Демиан, сам уже успевший глубоко окунуться в какие-то свои далекие мысли, моргнул, возвращаясь к ней в реальность. Взял себе лишь секунду на то, чтобы вернуться к тому, на чем прервался рассказ, и спокойно ответил:
— Я покинул валашские земли. В общих чертах ты это всё уже знаешь — подался в искусство и науки. В частности, в философию. Путешествовал, познавал мир.
— Но что же с тем народом?.. Кто ими правил?
— Да кто ими только не правил, — равнодушия к этой теме он не скрывал. Отвечал скорее из вежливости, потакая её любопытству: — Грянули нелепые междоусобицы, довольно скоро закончившиеся простым распадом — не хватало твердой руки, вампиризм только усугублял положение, а не спасал. Все завоеванные территории были отвоеваны обратно, народ превратился преимущественно в кочевнический. Часть разбрелась, часть осталась, и только через время, притом немалое — потребовалось столетия полтора-два — там сотворили нечто похожее на княжество.
Аннабель всё не удавалось сложить цельную картинку в голове. Вся история вполне укладывалась в её воображении, притом в красках и деталях, пусть и горестных, но временной промежуток…
— Я не особо сильна в истории… когда, выходит, полноценно образовалась Валахия?

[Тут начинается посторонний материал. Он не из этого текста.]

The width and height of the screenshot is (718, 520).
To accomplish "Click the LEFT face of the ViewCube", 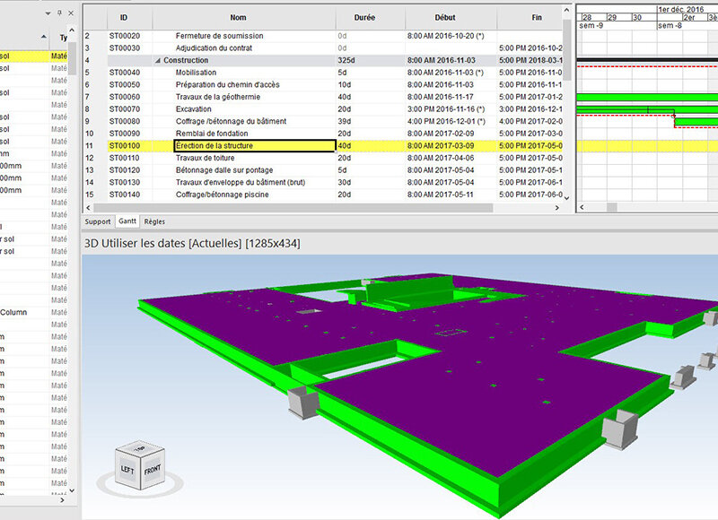I will (x=128, y=468).
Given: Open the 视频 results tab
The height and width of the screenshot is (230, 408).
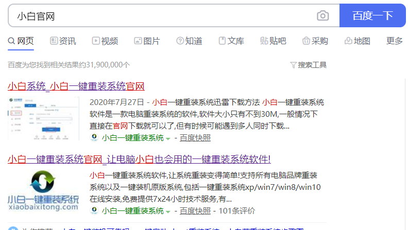Looking at the screenshot, I should 105,41.
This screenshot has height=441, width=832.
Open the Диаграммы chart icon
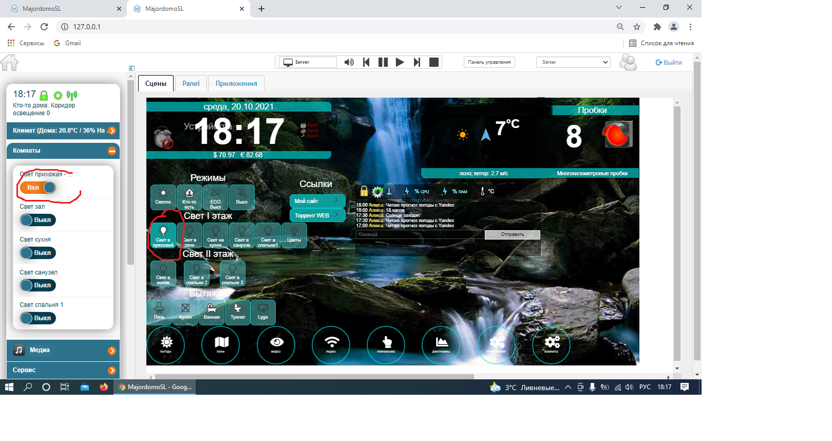(441, 344)
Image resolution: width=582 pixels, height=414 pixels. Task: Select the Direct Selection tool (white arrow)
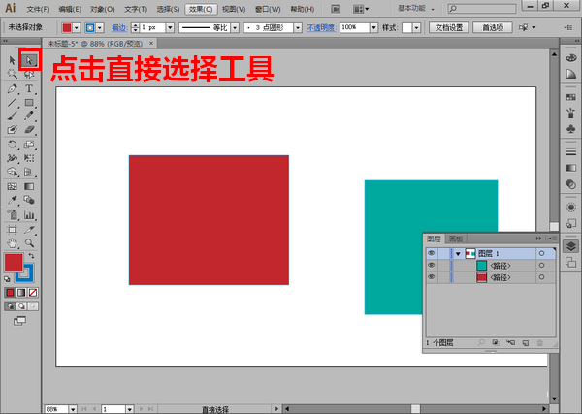tap(29, 60)
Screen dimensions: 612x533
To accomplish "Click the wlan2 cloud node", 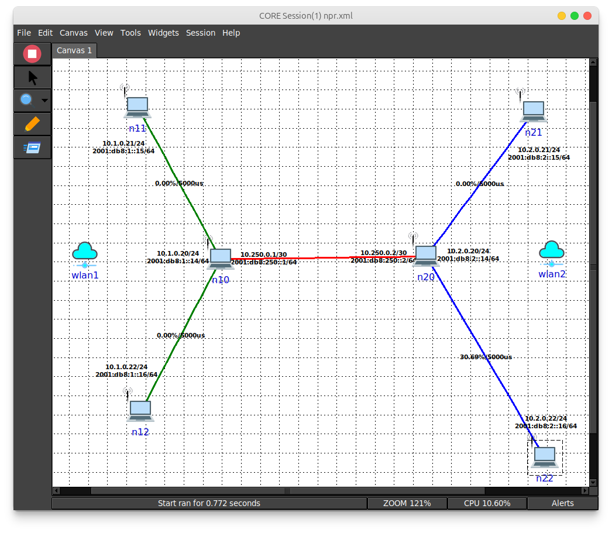I will 551,253.
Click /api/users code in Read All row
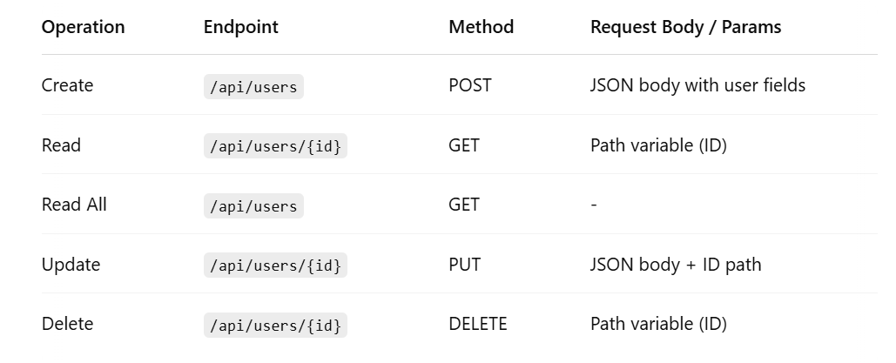 click(x=253, y=205)
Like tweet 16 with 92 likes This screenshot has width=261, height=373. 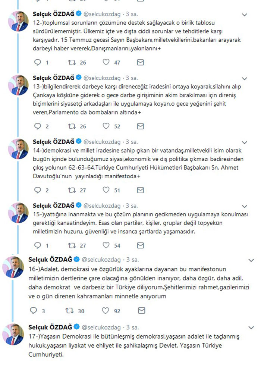106,310
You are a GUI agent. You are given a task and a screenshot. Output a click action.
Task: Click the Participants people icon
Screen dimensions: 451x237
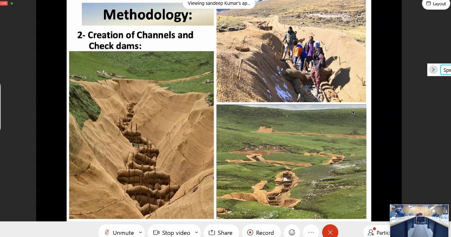pos(371,232)
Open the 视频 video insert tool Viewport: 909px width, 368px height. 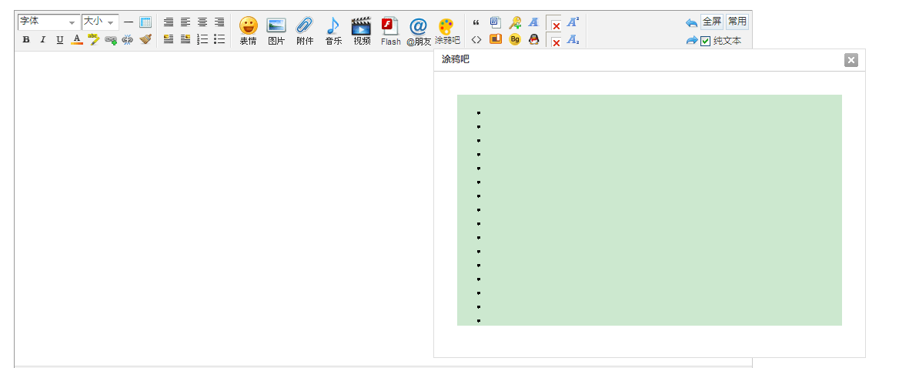[362, 30]

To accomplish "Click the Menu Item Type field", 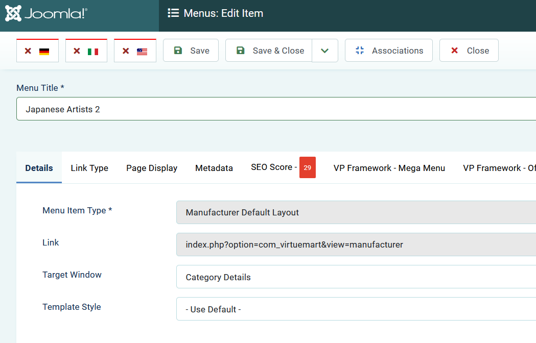I will [x=356, y=212].
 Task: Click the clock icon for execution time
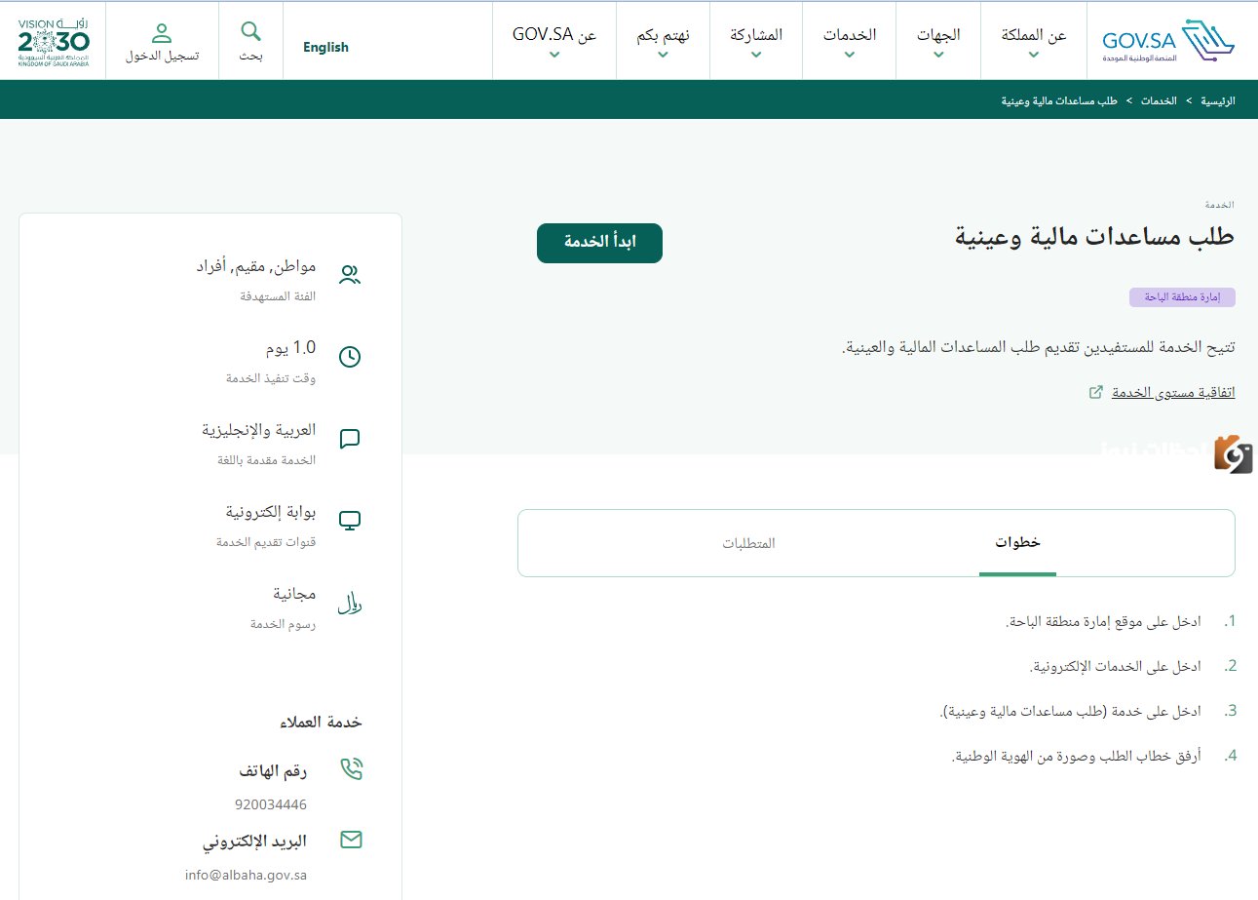[x=349, y=356]
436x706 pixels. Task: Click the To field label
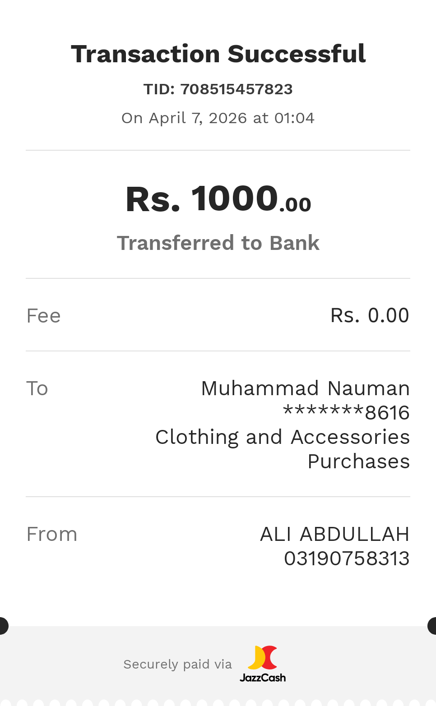pyautogui.click(x=37, y=388)
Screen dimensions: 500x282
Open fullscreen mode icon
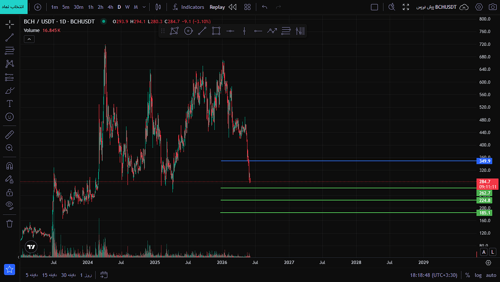tap(406, 7)
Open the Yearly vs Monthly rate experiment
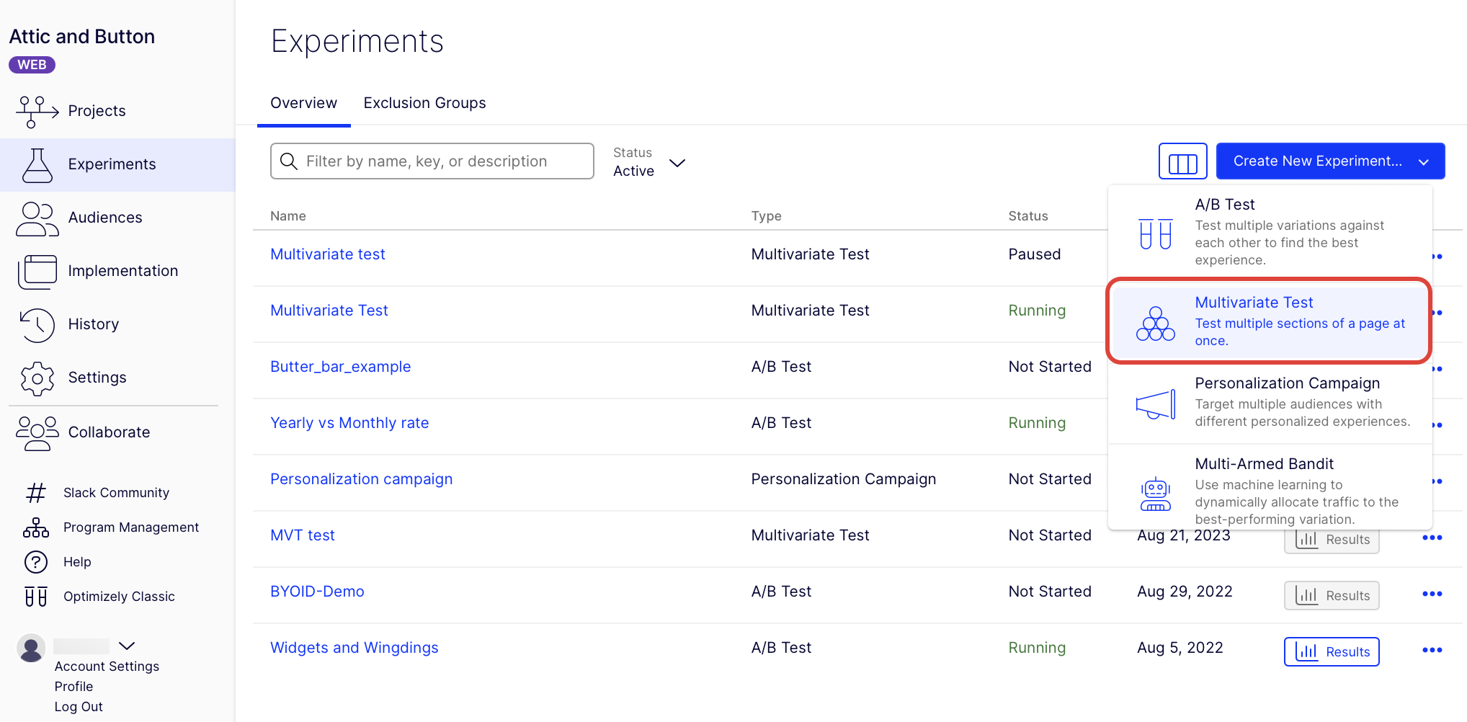This screenshot has width=1467, height=722. tap(349, 423)
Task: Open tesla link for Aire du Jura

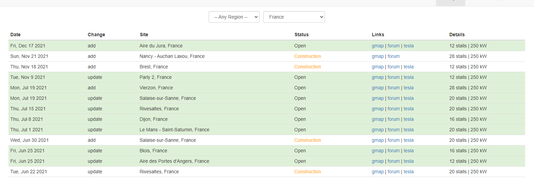Action: pyautogui.click(x=408, y=46)
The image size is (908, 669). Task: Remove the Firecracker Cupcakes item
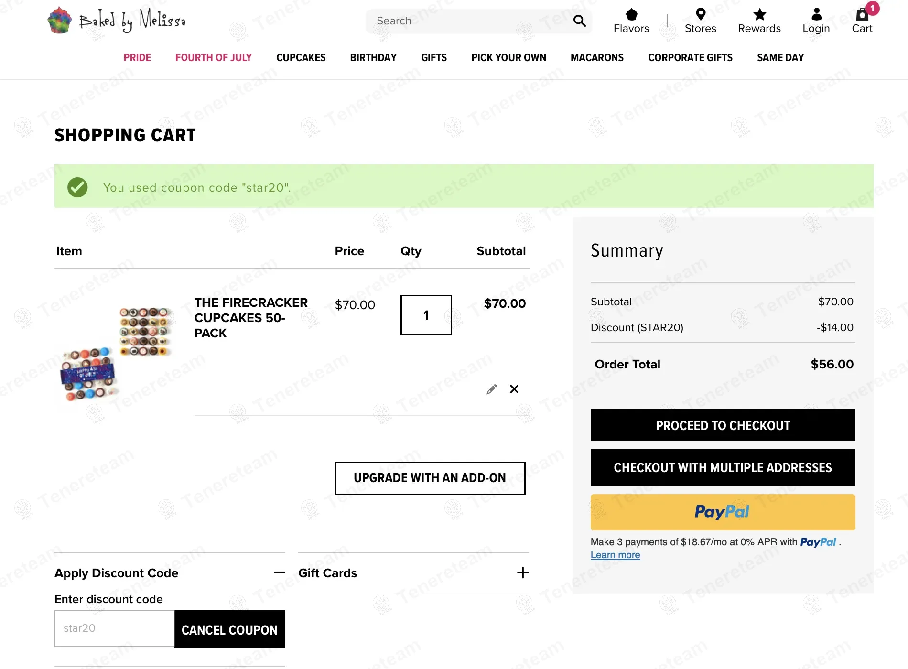(514, 389)
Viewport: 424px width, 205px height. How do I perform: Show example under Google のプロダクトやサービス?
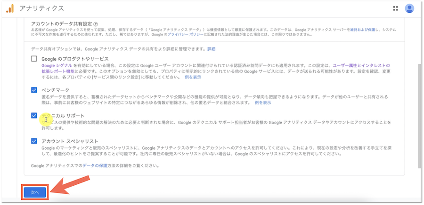coord(193,77)
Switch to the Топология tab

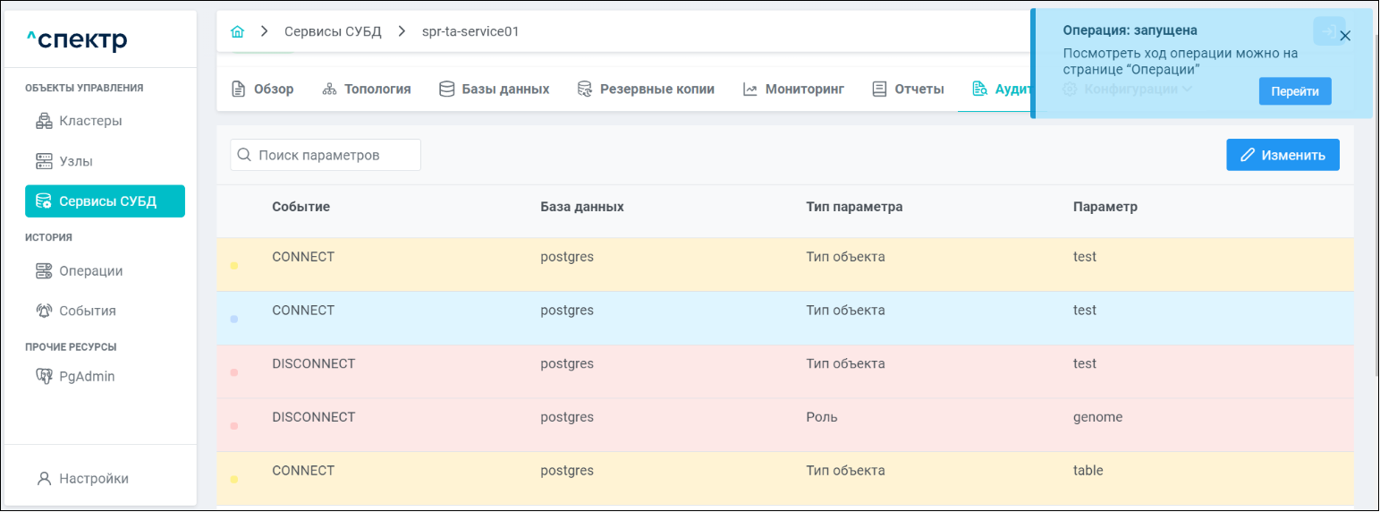tap(367, 90)
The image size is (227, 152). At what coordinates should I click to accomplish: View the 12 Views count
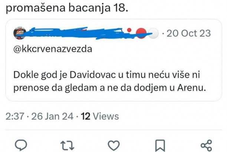tap(100, 116)
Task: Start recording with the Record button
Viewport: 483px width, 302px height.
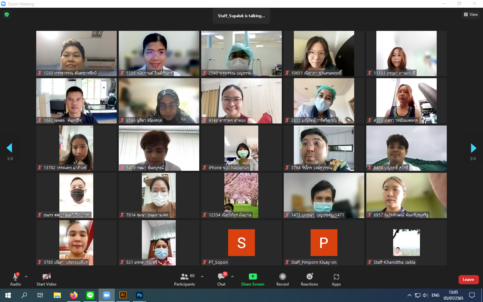Action: point(282,279)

Демиан улыбнулся — понимал причину её интереса. То, что волновало её куда больше, чем княжество. Ответил сперва весьма размыто:
— В том же веке, что умер Алигьери.
Но даже этого было достаточно, чтобы приблизиться к пониманию масштаба. Постепенно двигаться к заторможенному, медленному осознанию…
— Да, Аннабель, — ответил он на неозвученные суждения, прочитав это зарождающееся осознание по её глазам. — В следующем году меня ждет очередной мелкий юбилей…
Даже теперь он свел всё к несерьезности, позволив себе ухмылку, в то время как она сидела донельзя скованная напряжением, попросту умирающая от желания услышать уже наконец… У неё и самой в голове безобразно роились цифры, но она не желала их складывать. Решила — лучше скажет сам.
Хотела, чтобы прозвучало. Хотела, чтобы оно разрезало нарочно тянущееся молчание подвала, как разрезает беспроглядное ночное небо сверкнувшая молния. Чувство абсолютно то же.
— Мне будет семьсот шестьдесят лет.
Аннабель аж опустила плечи слегка, как будто это нарастающее напряжение взяло и лопнуло, чем-нибудь острым проткнутое.
Боже правый.
Услышанный возраст так и метался в рассудке. Аннабель повторяла мысленно снова и снова, но он всё никак не приживался, не находил в её представлениях никакого места.
А как можно в это вот так просто поверить? Что Демиану семьсот пятьдесят девять…
Демиану семьсот-пятьдесят-девять-лет. Господи, да как… Одно дело подозревать о его возрасте, совсем другое — по-настоящему знать, насколько он…
Он старше её почти в сорок раз. Старше многих государств, городов, стольких открытий Ренессанса, без которых сложно представить жизнь… застал расцвет стольких культур, зарождение стольких наук и искусств…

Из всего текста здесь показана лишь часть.